■ **SHORT PROBLEM**
Could you return every line of the material below verbatim, leaving out the pictures?

Saved data entries
○ ○ ○
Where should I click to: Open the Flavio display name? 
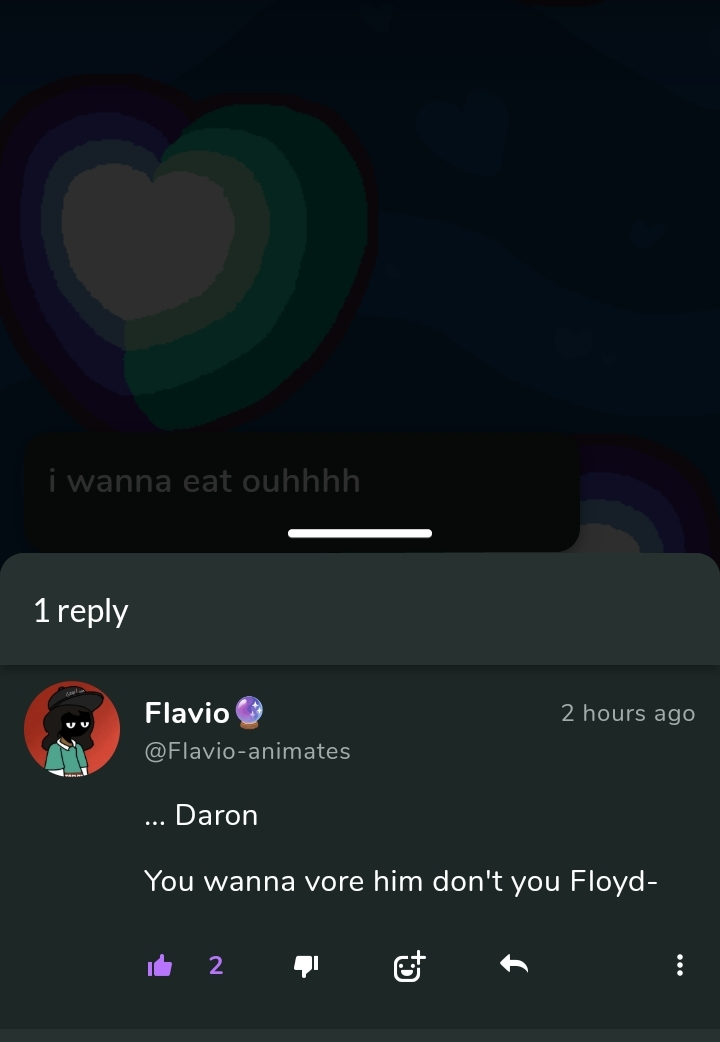tap(187, 713)
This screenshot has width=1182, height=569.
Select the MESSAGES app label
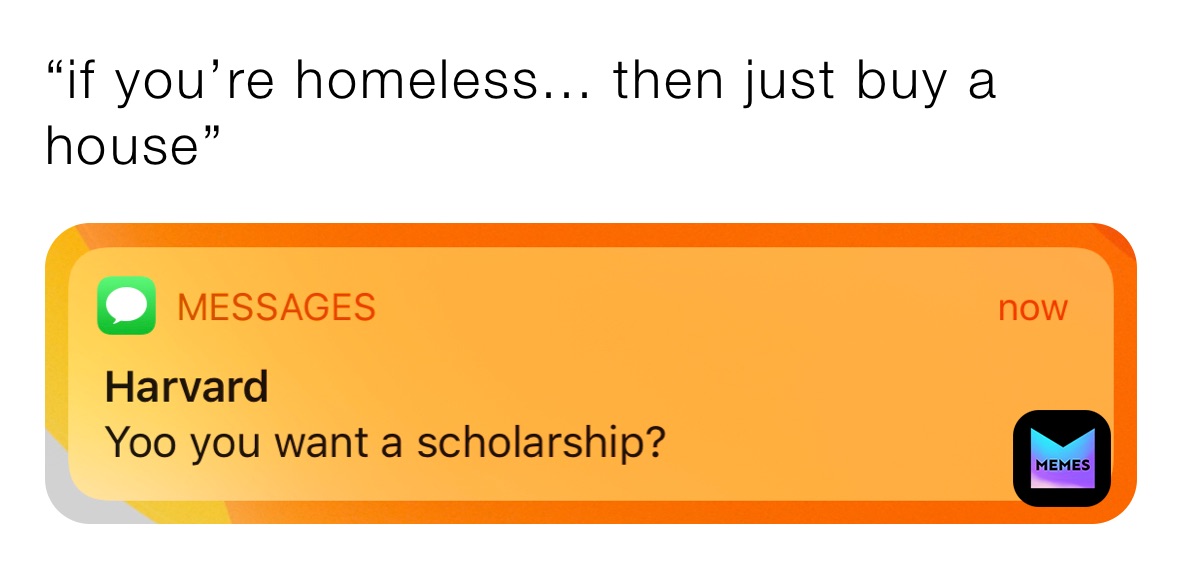click(275, 307)

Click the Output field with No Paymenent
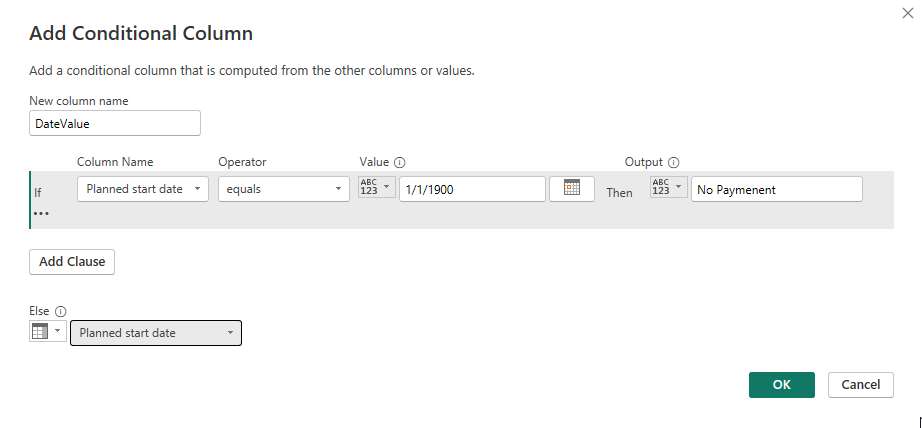point(776,189)
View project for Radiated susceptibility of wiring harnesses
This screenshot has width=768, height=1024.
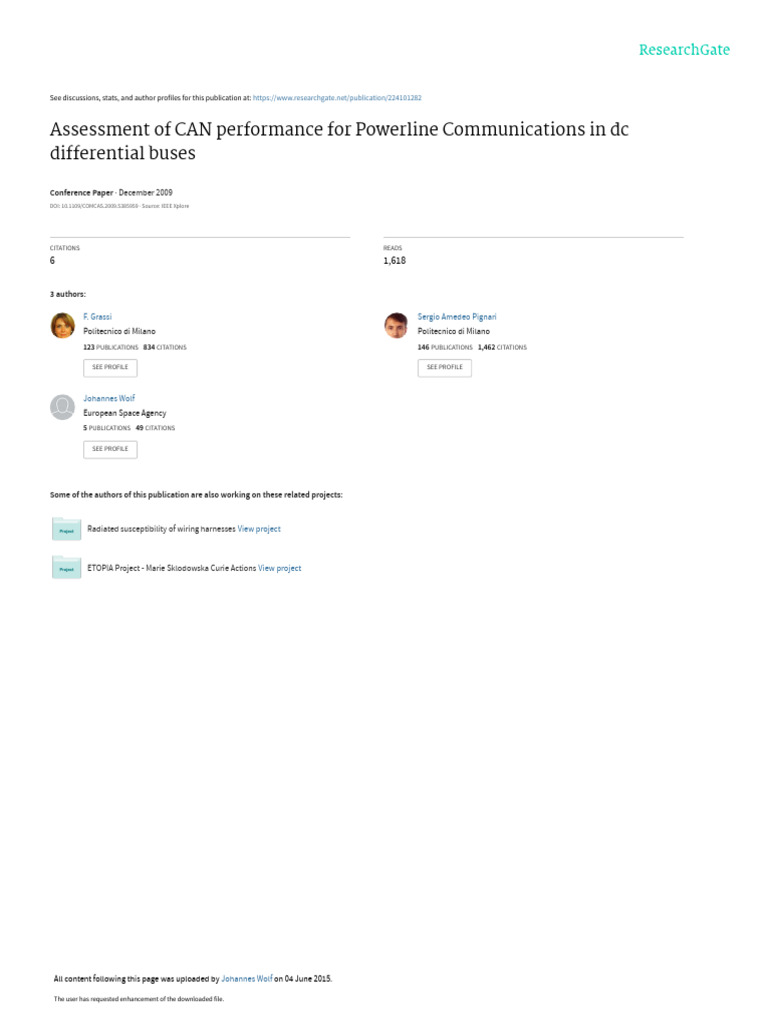point(259,529)
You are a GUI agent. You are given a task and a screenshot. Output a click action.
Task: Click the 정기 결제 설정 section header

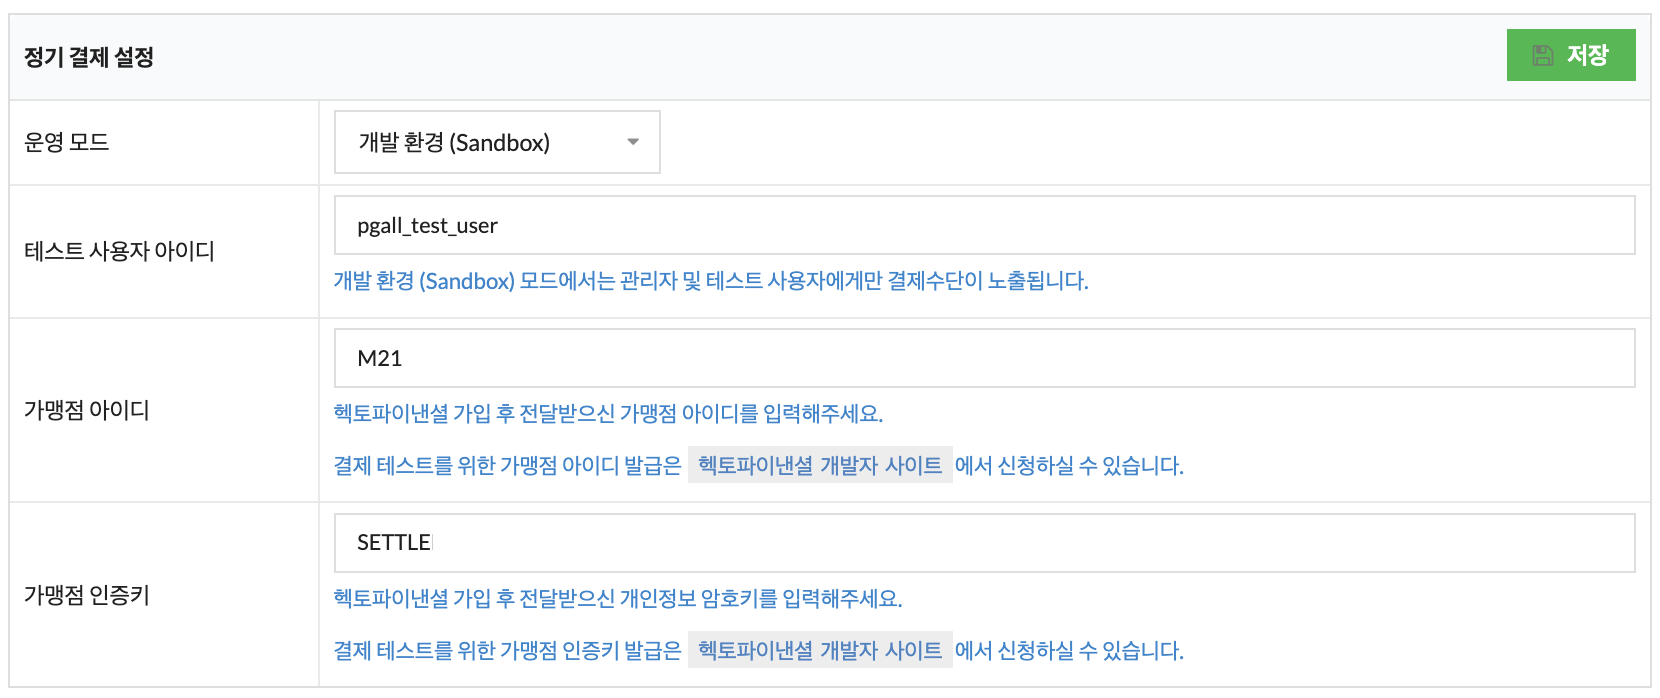[89, 57]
○ ○ ○
■ **ANSWER TO THIS EXERCISE**
Where should I click to: Open the Flavio display name? 
tap(187, 713)
This screenshot has width=1182, height=569.
Select the MESSAGES app label
click(275, 307)

Click the Output field with No Paymenent
point(776,189)
View project for Radiated susceptibility of wiring harnesses
This screenshot has width=768, height=1024.
point(259,529)
You are a GUI agent. You are given a task and a screenshot. Output a click action.
Task: Click the 정기 결제 설정 section header

[89, 57]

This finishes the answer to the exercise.